Use controller-runtime to consume Machine API #89

Bobbins228 · 2023-06-22T10:42:27Z

Closes: #53

Verification Steps

OSD Cluster - Machine Pools

Scale machines using InstaScale
Delete the AppWrapper to trigger the scaling down steps
InstaScale should work as expected

Self Managed/OCP Cluster - MachineSets

Follow this guide for creating MachineSet Templates
Scale Machines using InstaScale
Delete the AppWrapper to trigger the scaling down steps
InstaScale should work as expected

Note: At the moment when scaling up and down errors about updating the appwrapper will appear in the console due to an issue with applying/removing the finalizer

controllers/appwrapper_controller.go

asm582 · 2023-07-05T13:04:28Z

are we planning to migrate to controller runtime?

astefanutti · 2023-07-05T13:26:03Z

are we planning to migrate to controller runtime?

Yes, @Bobbins228 and I are working on it.

controllers/machineset.go

controllers/appwrapper_controller.go

controllers/machineset.go

controllers/appwrapper_controller.go

controllers/machineset.go

controllers/appwrapper_controller.go

asm582 · 2023-07-24T13:47:01Z

@Bobbins228 Thanks for this PR, did we do a manual testing of this PR? is scale-up and scale-down happening as expected?

Bobbins228 · 2023-07-24T13:53:20Z

@Bobbins228 Thanks for this PR, did we do a manual testing of this PR? is scale-up and scale-down happening as expected?

I tested this on an OSD cluster and I was able to successfully scale up and down but I did receive these warning logs which didn't appear before before my changes.

1.690196645276774e+09	INFO	KubeAPIWarningLogger	unknown field "spec.resources.GenericItems[0].metadata.creationTimestamp"
1.6901966452768493e+09	INFO	KubeAPIWarningLogger	unknown field "spec.resources.GenericItems[1].metadata.creationTimestamp"
1.6901966452768636e+09	INFO	KubeAPIWarningLogger	unknown field "spec.schedulingSpec.clusterScheduling"
1.6901966452768729e+09	INFO	KubeAPIWarningLogger	unknown field "spec.schedulingSpec.dispatchingWindow"
1.6901966452768831e+09	INFO	KubeAPIWarningLogger	unknown field "status.controllerfirstdispatchtimestamp"

anishasthana · 2023-07-24T17:07:01Z

Is that related to the new CRD stuff?

Bobbins228 · 2023-07-24T17:28:22Z

Is that related to the new CRD stuff?

I am not sure but I think I recall seeing the same errors in MCAD too.

astefanutti · 2023-07-24T18:38:44Z

Is that related to the new CRD stuff?

No, it's an existing issue, that'll be fixed with project-codeflare/multi-cluster-app-dispatcher#456.

controllers/appwrapper_controller.go

astefanutti · 2023-07-27T10:07:22Z

controllers/appwrapper_controller.go

+	if appwrapper.ObjectMeta.DeletionTimestamp.IsZero() {
+		if !controllerutil.ContainsFinalizer(&appwrapper, finalizerName) {
+			//onAdd replacement
+			if appwrapper.Status.State == arbv1.AppWrapperStateEnqueued || appwrapper.Status.State == "" {


Here, the logic of scaling up is guarded by the finalizer, but there is still a possibility that the update to add the finalizer fails, which can lead to duplicated scaling.

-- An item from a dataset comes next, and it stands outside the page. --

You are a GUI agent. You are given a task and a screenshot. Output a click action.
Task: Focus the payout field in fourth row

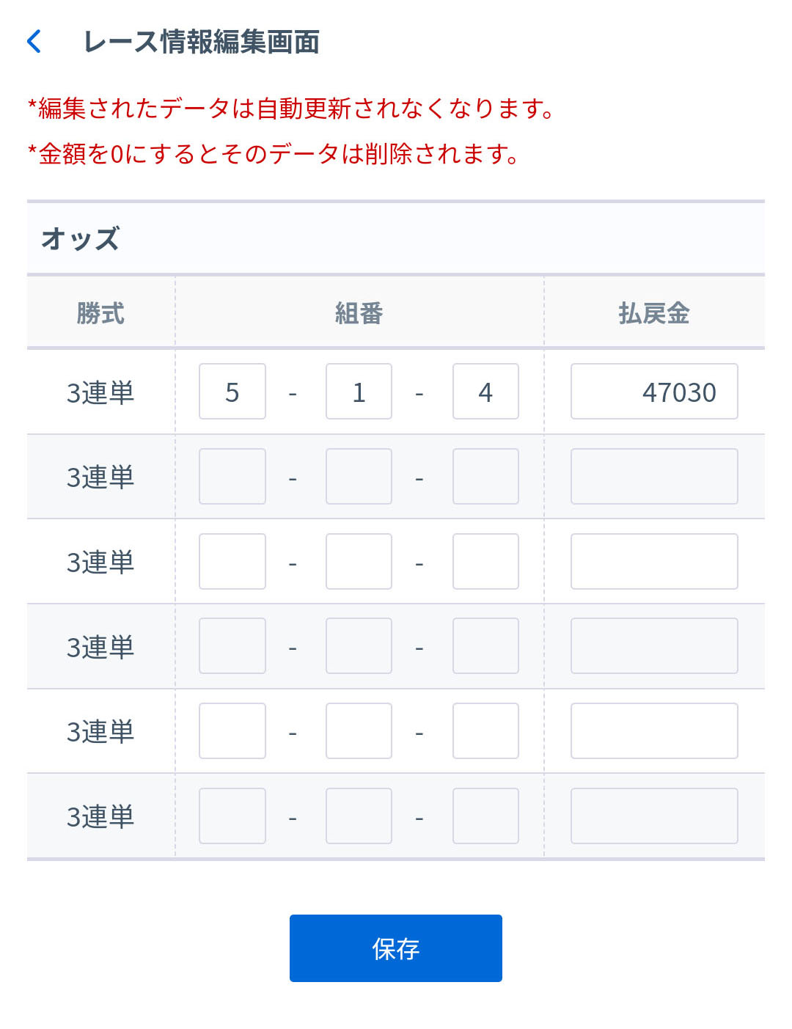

There is the scaledAppwrapper global variable, that holds an in-memory state of the scaled AppWrappers, but it's also fragile, as it's not persisted, for example in case the controller restarted.

I'd suggest to decouple the finalizer logic from the scaling invariant guard, and implement the later by relying on the persisted state in the cluster, e.g., by checking the existence of MachinePool / MachineSet with the corresponding AppWrapper label(s), that were atomically added during the creation of these resources.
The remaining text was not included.